The trouble with eating while trying to maintain a healthful lifestyle is that many of us reach for foods that don’t satisfy hunger.
However, you can find hunger-satiating foods to eat even when you’re trying to shed unwanted pounds if you focus on foods that are high in protein and fiber, according to Dr. David Katz, the founder of the Prevention Research Center at Yale University.
Here are eight healthy yet filling foods…
An apple a day keeps the doctor away, sure, but apples will also keep hunger at bay! How? This fruit is a rich source of pectin, which studies link to satiation and slowing down the digestive process—which means they keep you full for longer.
A research study featured in the journal, Gastroenterology, revealed that individuals who consumed apples as part of their meal (i.e., in a salad or atop oats) consumed fewer calories during the meal and felt satiated for a longer period following the meal.
According to a research study from Harvard University, dairy proteins, like Greek yogurt, keep blood sugar levels balanced, which reduces hunger and the tendency to overeat. However, the key is picking Greek yogurt, which removes the liquid whey, and contains twice the amount of protein compared to other yogurts.
Researchers noted that Greek yogurt also typically contains less sugar compared to other yogurts. The study, which monitored the eating habits of 120,000 participants over a 20-year period, pinpointed yogurt as the single best food for weight loss.
If you ate a bowl of oatmeal for breakfast this morning, chances are you were satisfied until lunchtime. Oats are naturally high in fiber content, which means they absorb liquids (i.e., cow’s milk, almond milk, water) as they thicken, sort of like a sponge.
Opt for plain oats and mix with low-fat milk, unsweetened almond milk, or water and fibrous berries, apple slices, or protein-rich nuts. Oats keep you full for longer because they slow the digestive process and stabilize insulin levels to prevent unstable blood sugar.
According to research from Saint Louis University, eggs are nature’s complete protein—which means they harness all 9 amino acids not produced by the body (i.e., tryptophan, histidine, lysine, methionine, leucine, isoleucine, phenylalanine, valine, and threonine). This is why it’s vital not to throw out your egg yolks.
I know egg yolks have developed a bad rap for containing too much fat and cholesterol. However, research from the Academy of Nutrition and Dietetics tells us not only are not all fats and cholesterol bad for us—the amino acids in eggs (including the yolks) stimulate the release of the body’s natural appetite-suppressing hormone (i.e., leptin and ghrelin).

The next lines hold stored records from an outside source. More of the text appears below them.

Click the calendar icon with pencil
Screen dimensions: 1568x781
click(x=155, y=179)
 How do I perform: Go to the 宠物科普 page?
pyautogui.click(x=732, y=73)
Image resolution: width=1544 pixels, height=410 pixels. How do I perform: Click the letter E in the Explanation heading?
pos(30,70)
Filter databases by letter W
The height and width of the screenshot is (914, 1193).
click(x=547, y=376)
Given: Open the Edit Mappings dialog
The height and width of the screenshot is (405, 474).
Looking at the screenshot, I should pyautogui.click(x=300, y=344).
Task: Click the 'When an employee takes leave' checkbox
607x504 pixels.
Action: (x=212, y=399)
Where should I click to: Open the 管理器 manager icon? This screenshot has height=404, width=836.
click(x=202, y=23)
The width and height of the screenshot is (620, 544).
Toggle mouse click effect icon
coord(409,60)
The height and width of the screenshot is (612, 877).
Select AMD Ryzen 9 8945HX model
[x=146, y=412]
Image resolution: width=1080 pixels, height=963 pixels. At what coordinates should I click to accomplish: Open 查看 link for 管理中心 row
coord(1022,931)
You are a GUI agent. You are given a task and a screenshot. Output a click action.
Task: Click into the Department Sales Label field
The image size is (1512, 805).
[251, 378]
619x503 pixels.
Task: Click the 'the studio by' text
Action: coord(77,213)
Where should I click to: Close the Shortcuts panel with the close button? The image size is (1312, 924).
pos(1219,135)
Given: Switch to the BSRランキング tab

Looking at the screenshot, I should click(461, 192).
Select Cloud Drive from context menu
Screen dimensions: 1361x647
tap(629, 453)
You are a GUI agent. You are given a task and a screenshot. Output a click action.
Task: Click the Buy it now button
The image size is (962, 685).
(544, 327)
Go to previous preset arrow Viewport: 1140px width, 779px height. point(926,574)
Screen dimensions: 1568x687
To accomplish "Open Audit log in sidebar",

Like quinoa, wheat berries are whole-wheat grains, or kernels, which contain huge stores of fiber and protein. And if you’re trying to lose weight, fiber and protein should be considered your greatest nutritional allies.
According to research from WebMD, both fibrous and protein-rich foods, like wheat berries, stimulate the release of vital appetite suppressing hormones (i.e., ghrelin), which trigger “I’m full” SOS signals to the brain and gut.
Beans, beans, they’re good for your heart, but it turns out beans in soups, stews, sauces, stir-fries, and atop salads are also great for your waistline. Today’s Dietitian, the magazine for nutrition professionals, notes that beans provide an impressive dose of fiber and resistant starch—while remaining low in calories.
Plus, beans of all varieties (i.e., black beans, kidney beans, lentils, navy beans, etc.) are easily incorporated into low-fat and low-calorie soups, stews, and sauces that fill you up. The resistant starches found in beans, slow the release of carbs (or sugar) in the bloodstream, which keeps you full for much longer.
If you’re guilty of having a sweet tooth, weight loss can be difficult if you constantly crave foods made with loads of refined sugar—like baked goods, candy, chocolate, and ice cream.
However, a natural source of sweetness can be found in figs. This fruit also packs plenty of fiber, and one fig is quite dense and filling while satisfying any sweet urges. Try dicing up a fig into your oats or bake them into healthier cookies and muffins with a bit of added protein (i.e., raw nuts).
There’s the salty, butter-drenched popcorn you buy at the movies—and then there’s the air-popped corn you can make for yourself at home. If you’re trying to eat smart, reach for the later.
Weighing in at roughly 90-calories per 3-cup serving, according to stats from Livestrong.com, air-popped corn with no added butter or cheese topping is considered a low-energy-density food. That means it occupies more space in your stomach, and satiates you faster, preventing return snack attacks. Try natural, fat-free spices—like cumin, dill, red pepper, chili, and curry as your popped topping.